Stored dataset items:
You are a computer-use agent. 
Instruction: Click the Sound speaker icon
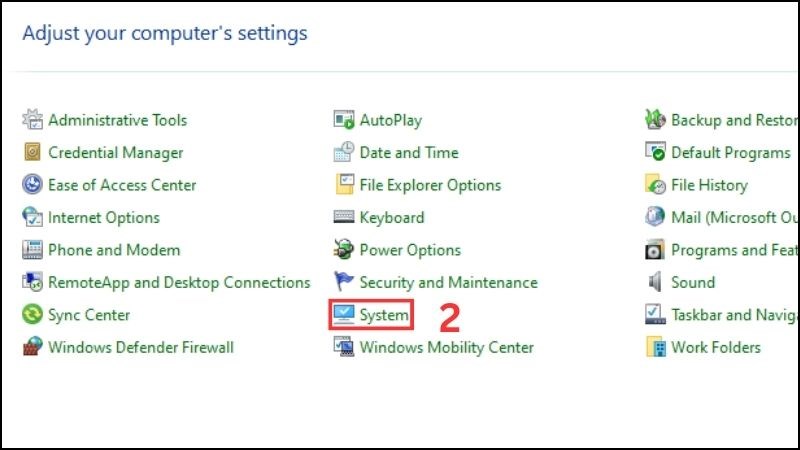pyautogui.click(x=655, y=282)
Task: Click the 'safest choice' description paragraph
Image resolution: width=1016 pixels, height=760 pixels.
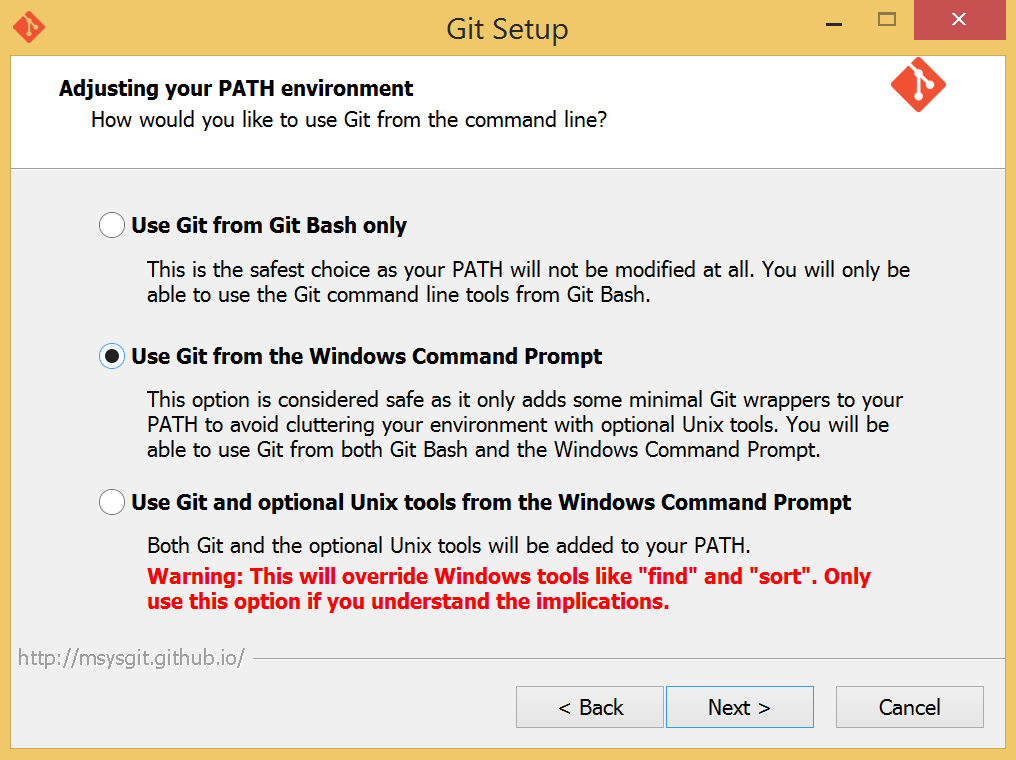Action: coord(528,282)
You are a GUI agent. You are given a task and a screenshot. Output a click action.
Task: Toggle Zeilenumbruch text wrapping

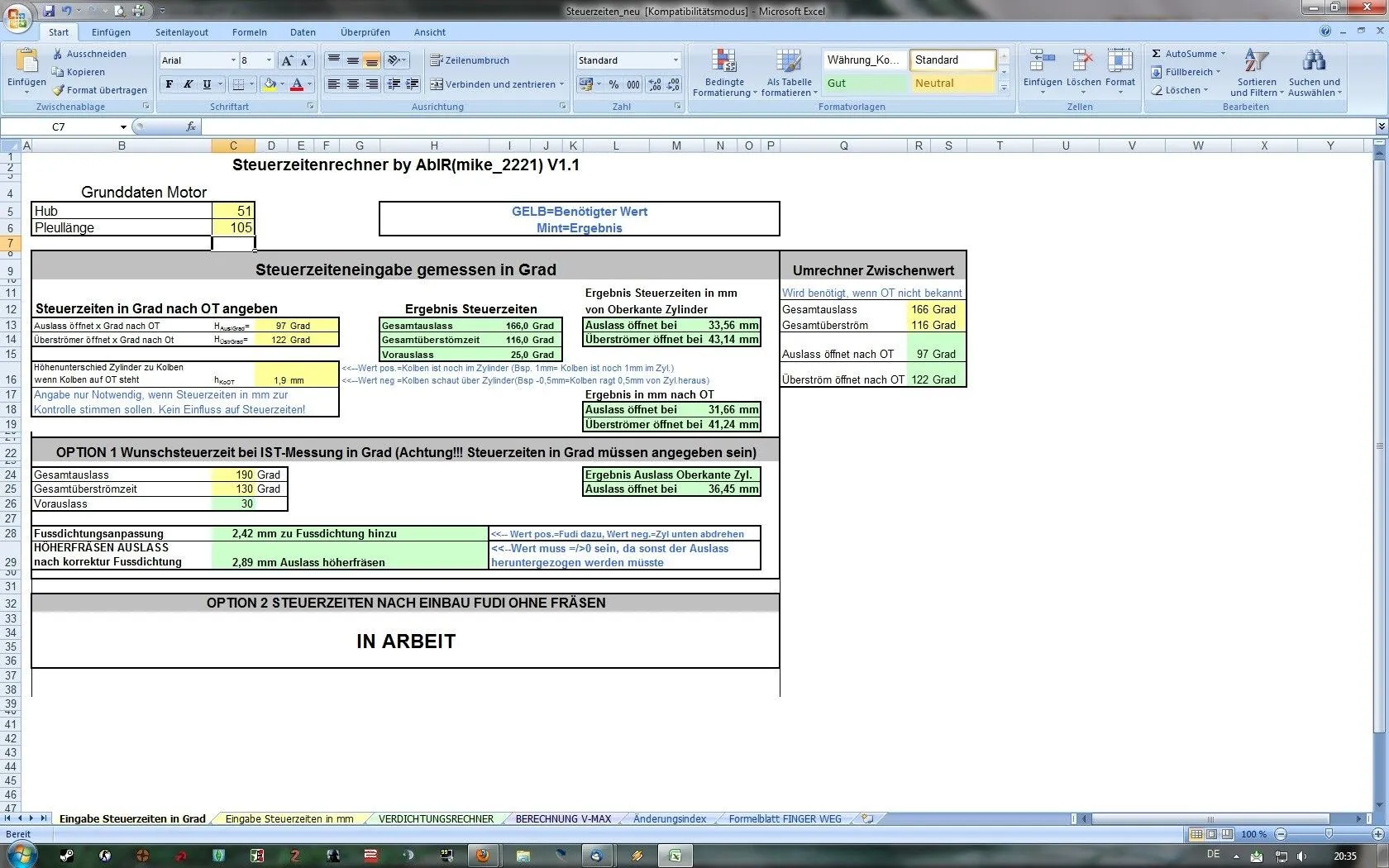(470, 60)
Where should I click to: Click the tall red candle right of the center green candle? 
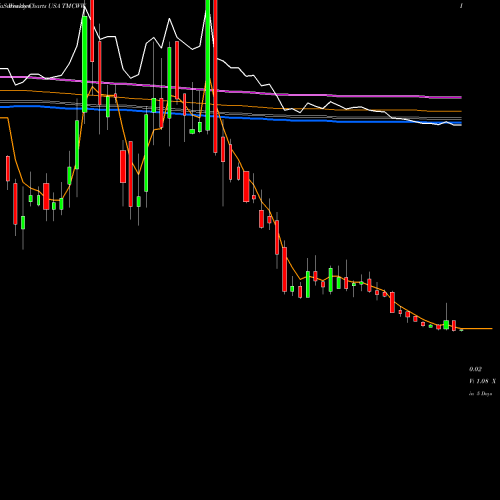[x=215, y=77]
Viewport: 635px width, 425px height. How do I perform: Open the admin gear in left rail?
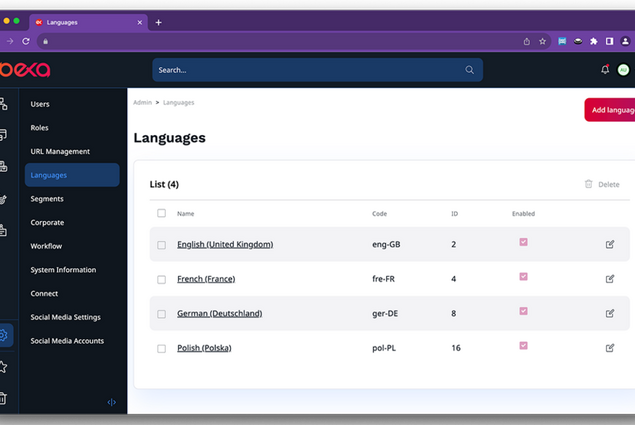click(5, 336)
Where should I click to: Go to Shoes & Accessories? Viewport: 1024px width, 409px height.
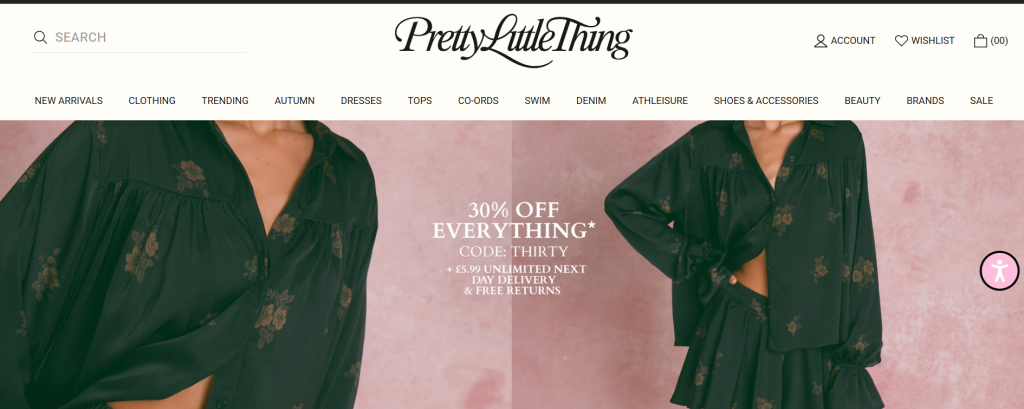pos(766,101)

**Assignment:** A verbatim copy is needed of the lines running from the line with "Task: Toggle Zeilenumbruch text wrapping" to the end of the data above, both included. Keep the pictures out of it.

**Exercise answer:**
Task: Toggle Zeilenumbruch text wrapping

(470, 60)
Where should I click to: Click the tall red candle right of the center green candle? 
[x=215, y=77]
Viewport: 635px width, 425px height. How do I perform: Open the admin gear in left rail?
click(5, 336)
Where should I click to: Go to Shoes & Accessories? Viewport: 1024px width, 409px height.
pos(766,101)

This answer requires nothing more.